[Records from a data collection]
-- START --

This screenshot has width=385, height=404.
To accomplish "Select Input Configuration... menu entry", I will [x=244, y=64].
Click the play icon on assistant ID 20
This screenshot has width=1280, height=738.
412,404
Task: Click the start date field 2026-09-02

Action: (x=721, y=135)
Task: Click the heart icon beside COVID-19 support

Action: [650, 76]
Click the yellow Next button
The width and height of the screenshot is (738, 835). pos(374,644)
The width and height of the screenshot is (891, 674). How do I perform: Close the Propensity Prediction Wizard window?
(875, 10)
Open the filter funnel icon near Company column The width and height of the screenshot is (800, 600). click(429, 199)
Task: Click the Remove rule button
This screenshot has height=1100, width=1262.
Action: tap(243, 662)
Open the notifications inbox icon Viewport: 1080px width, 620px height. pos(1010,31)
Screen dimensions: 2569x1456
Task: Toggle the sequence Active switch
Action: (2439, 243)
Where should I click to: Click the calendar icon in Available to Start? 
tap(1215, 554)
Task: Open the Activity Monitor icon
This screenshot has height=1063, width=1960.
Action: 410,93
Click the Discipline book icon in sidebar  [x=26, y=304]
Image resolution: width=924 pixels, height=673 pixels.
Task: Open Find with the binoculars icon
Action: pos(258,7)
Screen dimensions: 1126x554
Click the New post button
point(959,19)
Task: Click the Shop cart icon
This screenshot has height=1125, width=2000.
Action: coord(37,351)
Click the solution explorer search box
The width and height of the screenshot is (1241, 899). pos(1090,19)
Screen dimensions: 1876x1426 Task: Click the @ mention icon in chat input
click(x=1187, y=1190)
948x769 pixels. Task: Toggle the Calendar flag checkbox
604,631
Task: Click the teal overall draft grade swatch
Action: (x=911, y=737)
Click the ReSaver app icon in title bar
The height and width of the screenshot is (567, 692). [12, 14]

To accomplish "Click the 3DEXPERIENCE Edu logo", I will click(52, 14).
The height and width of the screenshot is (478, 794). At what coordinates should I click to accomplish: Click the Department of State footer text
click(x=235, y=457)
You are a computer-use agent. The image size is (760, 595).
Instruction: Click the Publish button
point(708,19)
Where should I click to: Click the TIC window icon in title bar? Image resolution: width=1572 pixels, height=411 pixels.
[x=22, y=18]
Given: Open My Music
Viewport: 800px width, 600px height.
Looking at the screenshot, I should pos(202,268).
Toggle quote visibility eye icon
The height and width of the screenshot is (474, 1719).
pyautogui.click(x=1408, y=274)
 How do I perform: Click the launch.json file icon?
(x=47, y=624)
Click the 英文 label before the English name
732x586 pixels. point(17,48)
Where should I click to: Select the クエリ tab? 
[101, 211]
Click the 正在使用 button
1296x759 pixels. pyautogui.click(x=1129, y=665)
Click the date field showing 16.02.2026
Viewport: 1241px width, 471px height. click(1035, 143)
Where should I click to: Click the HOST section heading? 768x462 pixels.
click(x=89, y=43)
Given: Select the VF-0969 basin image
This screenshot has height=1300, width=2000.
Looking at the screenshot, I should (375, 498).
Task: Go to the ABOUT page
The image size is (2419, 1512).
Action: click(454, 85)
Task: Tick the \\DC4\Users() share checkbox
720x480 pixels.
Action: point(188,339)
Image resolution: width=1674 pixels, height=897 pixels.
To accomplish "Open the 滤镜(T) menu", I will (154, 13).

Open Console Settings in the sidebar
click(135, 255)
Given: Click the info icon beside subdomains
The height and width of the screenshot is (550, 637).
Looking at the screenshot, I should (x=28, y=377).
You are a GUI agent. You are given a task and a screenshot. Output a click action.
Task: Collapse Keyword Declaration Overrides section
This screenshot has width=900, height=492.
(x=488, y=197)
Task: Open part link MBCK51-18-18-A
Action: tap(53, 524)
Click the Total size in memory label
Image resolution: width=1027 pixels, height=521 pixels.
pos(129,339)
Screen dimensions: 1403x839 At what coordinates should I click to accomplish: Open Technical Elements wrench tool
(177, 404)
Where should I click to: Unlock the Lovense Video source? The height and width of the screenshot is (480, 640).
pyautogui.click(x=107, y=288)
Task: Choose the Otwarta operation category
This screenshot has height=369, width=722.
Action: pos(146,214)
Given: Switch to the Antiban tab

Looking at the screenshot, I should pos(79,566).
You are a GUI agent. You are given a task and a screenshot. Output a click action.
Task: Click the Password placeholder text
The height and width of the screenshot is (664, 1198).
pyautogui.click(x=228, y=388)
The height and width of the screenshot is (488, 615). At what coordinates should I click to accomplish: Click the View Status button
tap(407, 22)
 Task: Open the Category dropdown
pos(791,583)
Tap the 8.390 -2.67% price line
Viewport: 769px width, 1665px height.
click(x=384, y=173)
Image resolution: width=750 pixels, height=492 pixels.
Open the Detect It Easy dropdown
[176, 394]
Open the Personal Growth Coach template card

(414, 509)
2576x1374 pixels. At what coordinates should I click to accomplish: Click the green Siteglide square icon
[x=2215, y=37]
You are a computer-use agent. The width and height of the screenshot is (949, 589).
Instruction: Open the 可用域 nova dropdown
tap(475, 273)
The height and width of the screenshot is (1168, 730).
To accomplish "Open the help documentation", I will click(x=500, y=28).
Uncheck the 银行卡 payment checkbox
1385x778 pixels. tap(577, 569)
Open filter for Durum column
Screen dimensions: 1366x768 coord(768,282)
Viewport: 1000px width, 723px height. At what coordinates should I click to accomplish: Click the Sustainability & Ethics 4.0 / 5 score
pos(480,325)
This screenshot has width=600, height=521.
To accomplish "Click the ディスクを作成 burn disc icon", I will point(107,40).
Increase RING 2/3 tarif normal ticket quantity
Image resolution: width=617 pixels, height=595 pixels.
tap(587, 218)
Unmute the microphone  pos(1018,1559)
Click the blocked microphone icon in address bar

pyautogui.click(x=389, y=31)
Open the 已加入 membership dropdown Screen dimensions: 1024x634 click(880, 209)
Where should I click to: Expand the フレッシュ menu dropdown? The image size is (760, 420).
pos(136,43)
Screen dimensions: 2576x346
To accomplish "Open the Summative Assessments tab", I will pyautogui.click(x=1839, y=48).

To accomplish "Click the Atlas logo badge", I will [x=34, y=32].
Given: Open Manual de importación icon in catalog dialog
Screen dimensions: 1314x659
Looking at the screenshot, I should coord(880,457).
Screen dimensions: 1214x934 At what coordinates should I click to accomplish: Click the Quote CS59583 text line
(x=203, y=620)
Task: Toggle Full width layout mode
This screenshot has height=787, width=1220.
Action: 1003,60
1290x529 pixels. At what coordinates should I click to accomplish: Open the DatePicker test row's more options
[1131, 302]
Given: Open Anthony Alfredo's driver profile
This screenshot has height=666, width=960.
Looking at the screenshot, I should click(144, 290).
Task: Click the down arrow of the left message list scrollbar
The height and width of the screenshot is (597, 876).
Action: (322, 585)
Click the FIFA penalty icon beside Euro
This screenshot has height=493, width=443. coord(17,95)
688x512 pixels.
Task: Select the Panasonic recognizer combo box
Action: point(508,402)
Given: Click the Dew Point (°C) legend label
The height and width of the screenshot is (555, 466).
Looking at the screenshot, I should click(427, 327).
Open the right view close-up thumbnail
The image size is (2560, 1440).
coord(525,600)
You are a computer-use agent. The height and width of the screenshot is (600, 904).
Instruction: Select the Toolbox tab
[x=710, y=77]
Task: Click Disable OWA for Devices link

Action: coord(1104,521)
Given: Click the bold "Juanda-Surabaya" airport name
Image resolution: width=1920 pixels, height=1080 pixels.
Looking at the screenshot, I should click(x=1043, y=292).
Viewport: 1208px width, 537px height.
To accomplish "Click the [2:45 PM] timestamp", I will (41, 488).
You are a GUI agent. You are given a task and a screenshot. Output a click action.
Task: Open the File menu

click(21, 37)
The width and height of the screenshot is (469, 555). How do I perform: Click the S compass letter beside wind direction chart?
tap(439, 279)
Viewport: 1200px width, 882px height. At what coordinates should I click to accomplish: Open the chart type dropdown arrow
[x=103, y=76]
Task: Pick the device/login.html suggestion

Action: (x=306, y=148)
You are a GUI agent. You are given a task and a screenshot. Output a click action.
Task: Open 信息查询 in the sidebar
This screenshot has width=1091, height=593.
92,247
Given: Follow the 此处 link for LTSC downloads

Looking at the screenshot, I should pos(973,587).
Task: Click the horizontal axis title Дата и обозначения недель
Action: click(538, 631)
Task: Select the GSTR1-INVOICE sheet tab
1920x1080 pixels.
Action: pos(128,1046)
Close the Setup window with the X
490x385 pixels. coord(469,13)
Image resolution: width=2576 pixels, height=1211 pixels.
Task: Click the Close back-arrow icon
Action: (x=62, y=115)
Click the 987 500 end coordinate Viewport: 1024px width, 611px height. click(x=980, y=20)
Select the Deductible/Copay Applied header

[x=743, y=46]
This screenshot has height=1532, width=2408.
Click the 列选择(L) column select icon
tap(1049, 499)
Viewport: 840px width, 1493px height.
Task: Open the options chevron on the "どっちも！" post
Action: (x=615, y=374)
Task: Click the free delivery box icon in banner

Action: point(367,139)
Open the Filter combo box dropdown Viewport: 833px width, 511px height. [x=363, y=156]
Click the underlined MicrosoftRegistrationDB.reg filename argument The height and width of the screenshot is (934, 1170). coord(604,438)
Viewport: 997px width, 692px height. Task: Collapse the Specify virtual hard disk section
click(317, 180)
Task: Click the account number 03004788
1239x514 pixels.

-- END --

**REQUIRED WORK:**
Recast the part of the records that opens with the line containing "How do I perform: Click the launch.json" and closes with the line containing "click(x=89, y=43)" as a Markdown table with the columns No. and Line. Number each row and leave out any blank lines.

**THE RESULT:**
| No. | Line |
|---|---|
| 1 |  How do I perform: Click the launch.json file icon? |
| 2 | (x=47, y=624) |
| 3 | Click the 英文 label before the English name |
| 4 | 732x586 pixels. point(17,48) |
| 5 | Where should I click to: Select the クエリ tab?  |
| 6 | [101, 211] |
| 7 | Click the 正在使用 button |
| 8 | 1296x759 pixels. pyautogui.click(x=1129, y=665) |
| 9 | Click the date field showing 16.02.2026 |
| 10 | Viewport: 1241px width, 471px height. click(1035, 143) |
| 11 | Where should I click to: Click the HOST section heading? 768x462 pixels. |
| 12 | click(x=89, y=43) |